A caution about specifying worksheets: The provider assumes that your table of data begins with the upper-most, left-most, non-blank cell on the specified worksheet. In other words, your table of data can begin in Row 3, Column C without a problem. However, you cannot, for example, type a worksheet title above and to the left of the data in cell A1.
A caution about specifying ranges: When you specify a worksheet as your recordsource, the provider adds new records below existing records in the worksheet as space allows. When you specify a range (named or unnamed), Jet also adds new records below the existing records in the range as space allows. However, if you requery on the original range, the resulting recordset does not include the newly added records outside the range.
Data types (worth trying) for CREATE TABLE: Short, Long, Single, Double, Currency, DateTime, Bit, Byte, GUID, BigBinary, LongBinary, VarBinary, LongText, VarChar, Decimal.
Connecting to "old tech" Excel (files with the xls extention): Provider=Microsoft.Jet.OLEDB.4.0;Data Source=C:\MyFolder\MyWorkbook.xls;Extended Properties=Excel 8.0;. Use the Excel 5.0 source database type for Microsoft Excel 5.0 and 7.0 (95) workbooks and use the Excel 8.0 source database type for Microsoft Excel 8.0 (97), 9.0 (2000) and 10.0 (2002) workbooks.
Connecting to "latest" Excel (files with the xlsx file extension): Provider=Microsoft.ACE.OLEDB.12.0;Data Source=Excel2007file.xlsx;Extended Properties="Excel 12.0 Xml;HDR=YES;"
Treating data as text: IMEX setting treats all data as text. Provider=Microsoft.ACE.OLEDB.12.0;Data Source=Excel2007file.xlsx;Extended Properties="Excel 12.0 Xml;HDR=YES;IMEX=1";
(More details at http://www.connectionstrings.com/excel)
------------------------------------------------------------------------
**Brief 1:** In the Excel connection notes, reproduce verbatim the stretch from "A caution about specifying worksheets: The" through "in cell A1.".
**Brief 2:** Condense the paragraph of the Excel connection notes that opens with "A caution about specifying ranges" while retaining its main facts.
**Brief 3:** According to the Excel connection notes, which provider is specified for connecting to files with the xlsx extension?
The data that come next are drawn from a separate source.

**Provided data:**
------------------------------------------------------------------------
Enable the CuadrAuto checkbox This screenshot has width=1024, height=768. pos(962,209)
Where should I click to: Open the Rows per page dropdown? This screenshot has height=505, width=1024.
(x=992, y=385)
------------------------------------------------------------------------
**Response 1:**
A caution about specifying worksheets: The provider assumes that your table of data begins with the upper-most, left-most, non-blank cell on the specified worksheet. In other words, your table of data can begin in Row 3, Column C without a problem. However, you cannot, for example, type a worksheet title above and to the left of the data in cell A1.

**Response 2:** When a worksheet or a named or unnamed range is the recordsource, new records are added below the existing ones as space allows. A requery on the original range, however, omits any newly added records that lie outside that range.

**Response 3:** Microsoft.ACE.OLEDB.12.0